Now, this wasn’t the first time I’d gone back and revisited old content, I’ve done that on plenty of occasions. Many was the time I had to go back and look up some random detail and wound up having to browse through an entire arc to find it. And I’m not gonna lie, there’s been plenty of times I’ve kept on reading even after I found whatever I was looking for, just because the trip down memory lane was so much fun. But those would almost always focus on isolated pockets of story somewhere in the middle of the comic, and I’d inevitably skip over stuff like holiday comics that weren’t relevant. I dunno if I’d ever done a complete, focused, exhaustive reread of every single page of Far Out There from beginning to now before.

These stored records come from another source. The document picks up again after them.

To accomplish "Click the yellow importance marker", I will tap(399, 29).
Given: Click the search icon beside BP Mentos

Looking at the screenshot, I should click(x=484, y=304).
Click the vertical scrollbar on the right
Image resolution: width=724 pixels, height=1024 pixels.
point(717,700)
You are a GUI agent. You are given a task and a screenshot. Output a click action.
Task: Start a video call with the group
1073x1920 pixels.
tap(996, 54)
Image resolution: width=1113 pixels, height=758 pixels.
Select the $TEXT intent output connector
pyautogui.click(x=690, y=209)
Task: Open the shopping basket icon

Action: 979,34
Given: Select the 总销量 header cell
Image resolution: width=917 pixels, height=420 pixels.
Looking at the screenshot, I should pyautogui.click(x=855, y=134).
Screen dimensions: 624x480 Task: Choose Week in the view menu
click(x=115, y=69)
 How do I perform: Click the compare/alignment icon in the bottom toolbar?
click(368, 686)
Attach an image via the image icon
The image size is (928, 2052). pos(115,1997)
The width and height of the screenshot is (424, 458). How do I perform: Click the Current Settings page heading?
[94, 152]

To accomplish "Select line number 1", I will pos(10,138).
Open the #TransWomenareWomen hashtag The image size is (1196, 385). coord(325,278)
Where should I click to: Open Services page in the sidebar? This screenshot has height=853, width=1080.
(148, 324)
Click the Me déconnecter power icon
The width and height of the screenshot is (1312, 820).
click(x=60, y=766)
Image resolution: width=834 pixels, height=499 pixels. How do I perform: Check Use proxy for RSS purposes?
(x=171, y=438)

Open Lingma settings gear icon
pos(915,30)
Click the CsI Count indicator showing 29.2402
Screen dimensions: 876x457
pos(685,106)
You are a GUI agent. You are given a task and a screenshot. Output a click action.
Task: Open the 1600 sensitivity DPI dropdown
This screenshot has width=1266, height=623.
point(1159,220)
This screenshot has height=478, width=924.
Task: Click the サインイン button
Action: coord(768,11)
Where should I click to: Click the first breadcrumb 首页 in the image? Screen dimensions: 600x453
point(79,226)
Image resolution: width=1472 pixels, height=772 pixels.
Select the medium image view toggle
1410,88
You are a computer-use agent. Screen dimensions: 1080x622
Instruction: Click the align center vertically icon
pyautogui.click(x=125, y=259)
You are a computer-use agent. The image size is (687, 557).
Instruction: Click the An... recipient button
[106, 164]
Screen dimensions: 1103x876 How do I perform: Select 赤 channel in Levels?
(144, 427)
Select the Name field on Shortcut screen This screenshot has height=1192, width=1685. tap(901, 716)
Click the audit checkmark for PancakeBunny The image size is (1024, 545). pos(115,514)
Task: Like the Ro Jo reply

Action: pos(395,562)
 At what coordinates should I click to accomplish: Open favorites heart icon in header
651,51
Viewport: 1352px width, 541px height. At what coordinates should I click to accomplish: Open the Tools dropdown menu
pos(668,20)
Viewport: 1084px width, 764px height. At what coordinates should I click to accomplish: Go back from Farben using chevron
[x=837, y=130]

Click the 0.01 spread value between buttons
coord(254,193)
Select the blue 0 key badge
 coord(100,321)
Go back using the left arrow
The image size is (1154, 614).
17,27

If nothing else, I can say for sure that I don’t go back and look at the first year or two of Far Out There if I don’t absolutely have to. It’s one of the oldest clichés in all of webcomic-land, but MAN to the early pages of Far Out There suck. It’s so clear that I had NO idea what I was doing, either from an artistic or a writing or even just a purely technical standpoint. I didn’t even bother trying to fix stuff in most of those early pages because, I mean, what even is there to NOT fix? I’ve said on several occasions that I want to go back and completely redraw the opening arc of Far Out There, and being forced to revisit those early days again just drove home how a ground-up do-over is the only way to fix most of those problems. Don’t worry, I’m not talking about replacing all the old comics on the site, but rather doing up all those new comics in print form. Readers on the site would get the original arc as the “free version,” and anybody who wants the “REAL version” of that arc could go buy the book. And yes, I’d absolutely look into getting you patrons copies for as close to free as possible. Obviously, that’s still a project for way in the future, since I still need to actually finish getting the new site all set up, not to mention actually draw some NEW comics again. The important thing is, just like every other webcomic artist in existence, I cringe uncontrollably at the sight of my earliest work. It’s true what they say: you learn more in the first year of doing comics regularly than the entire lifetime of art lessons leading up to it.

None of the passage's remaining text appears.